Consequences of canceling a credit card
Closing your credit card account can have the unfortunate consequence of temporarily dropping your credit score, because it lowers your credit utilization ratio.* This ratio measures how much of your total available credit you are using. The more credit you are using—i.e. the closer to you are to hitting the credit maximum on your cards—the worse the impact will be on your score.
For example:
- If you have one credit card with a $1,000 limit and you’re carrying the maximum $1,000 balance;
- And you have a second credit card number with a $1,000 limit and but a $0 balance;
- Your credit utilization on both cards combined is 50% ($1,000 total balances ÷ $2,000 in total limits = 50% utilization).
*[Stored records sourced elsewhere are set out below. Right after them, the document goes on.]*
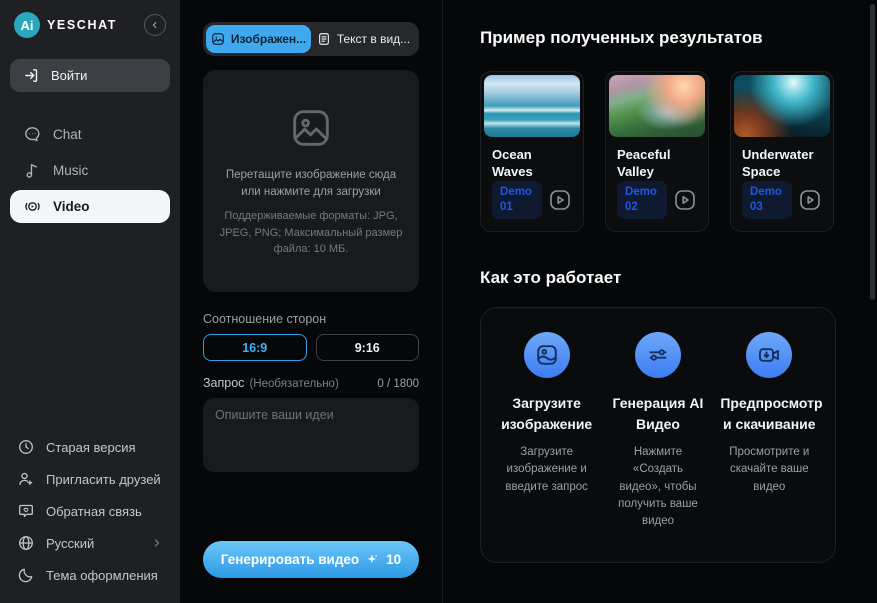 The height and width of the screenshot is (603, 877). I want to click on brand: Ai YESCHAT, so click(90, 25).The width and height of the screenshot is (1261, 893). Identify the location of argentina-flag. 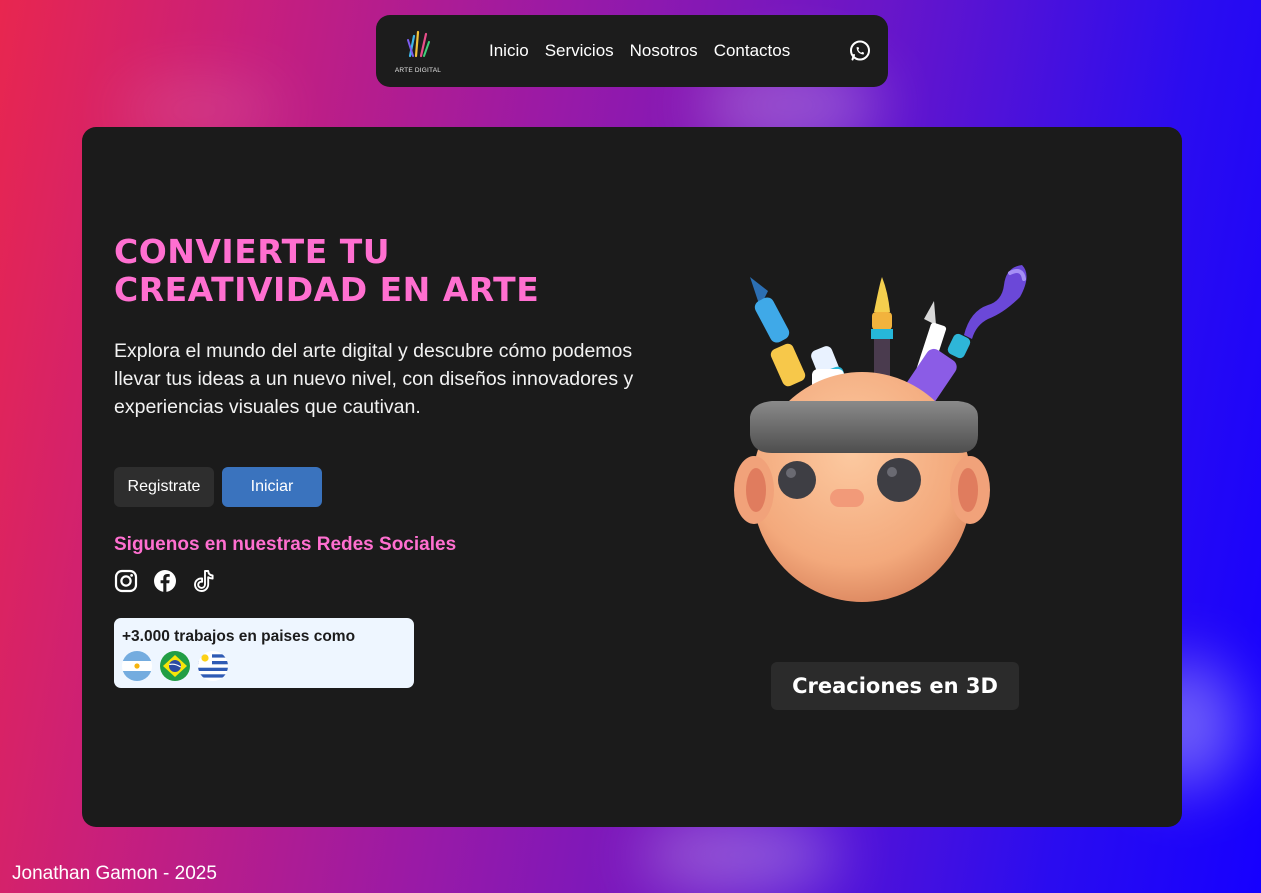
(137, 666).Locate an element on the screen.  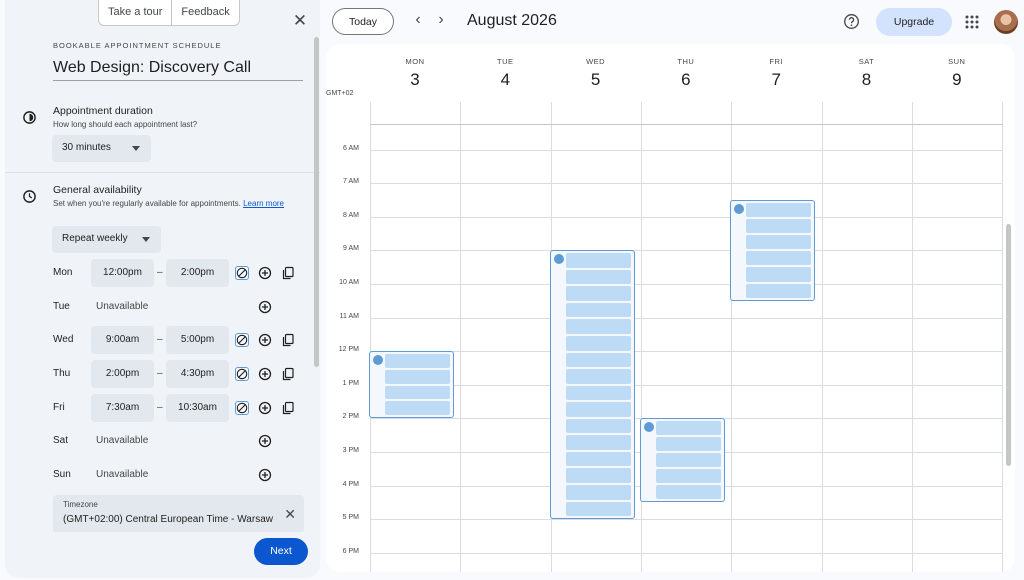
clear-timezone-icon: ✕ is located at coordinates (290, 514).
- If you close the second credit card, your credit utilization jumps to 100% ($1,000 total balances ÷ $1,000 total limits = 100% utilization).
*Be sure to read to the bottom to see how to avoid this credit score drop!
Circumstances when you should cancel
There are life and financial circumstances when it is in your best interest to close a credit card account entirely:
- Separation or divorce from someone with whom you shared financial accounts. Joint credit cards should be closed as you’ll be liable for any past or future charges made on the account by the other person. A divorce decree might say your former partner is responsible for the debt, but that doesn’t absolve you from your obligation in the lender’s eyes. If you have the other person as an authorized user on an account you applied for, then you can simply remove them without canceling the card.
- High annual fees. If a company charges you high annual fees for a card you rarely use, or for a card that doesn’t give you enough cash back or other perks, then canceling it is one way to keep that annual fee money in your budget to be better used elsewhere. But first, we recommend calling the company and asking for the annual fee to be waived. If you mention you’re considering closing your account, you might be surprised how quickly they waive the fee!
- Too much temptation to use it and blow your budget. Our first suggestion would be to cut up the card so you can’t use it but keep the account open. However, this won’t work for everyone. If you’re working with a program like Debtors Anonymous or a financial advisor, they may advise this as a step in your financial health plan.
- Part of a debt workout agreement. A credit card company may make closing your account a condition of a debt settlement or debt management agreement.
- You have too many cards. It can happen—you signed up for every credit card promotional offer to get free airline tickets or other perks, but now you have too many. It can become overwhelming to juggle all the paperwork and mail, billing dates, changing APRs and perks, and increased fraud concerns.
In the end
The moral of the story is not to close a credit card account without looking at other alternatives that will help you curb spending but doesn’t endanger your credit score.
If you do need to close an account, do your best to bring all credit card balances to $0 before closing it. This will minimize or avoid any credit score damage as your credit utilization won’t be lowered because you aren’t using any of it! Also, if you can, avoid canceling your oldest credit card and/or the one with the highest limit. Length of credit history (attached to your oldest card) and total credit available are two factors in your credit score.